Write out the following rows again without changing a single character.
-- start --
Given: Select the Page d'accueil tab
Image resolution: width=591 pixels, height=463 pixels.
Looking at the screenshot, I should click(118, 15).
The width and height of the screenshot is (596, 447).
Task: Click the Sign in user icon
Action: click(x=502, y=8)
-- end --
__Solved exercise__:
Given: Select the Page d'accueil tab
Image resolution: width=591 pixels, height=463 pixels.
Looking at the screenshot, I should click(118, 15).
The width and height of the screenshot is (596, 447).
Task: Click the Sign in user icon
Action: click(x=502, y=8)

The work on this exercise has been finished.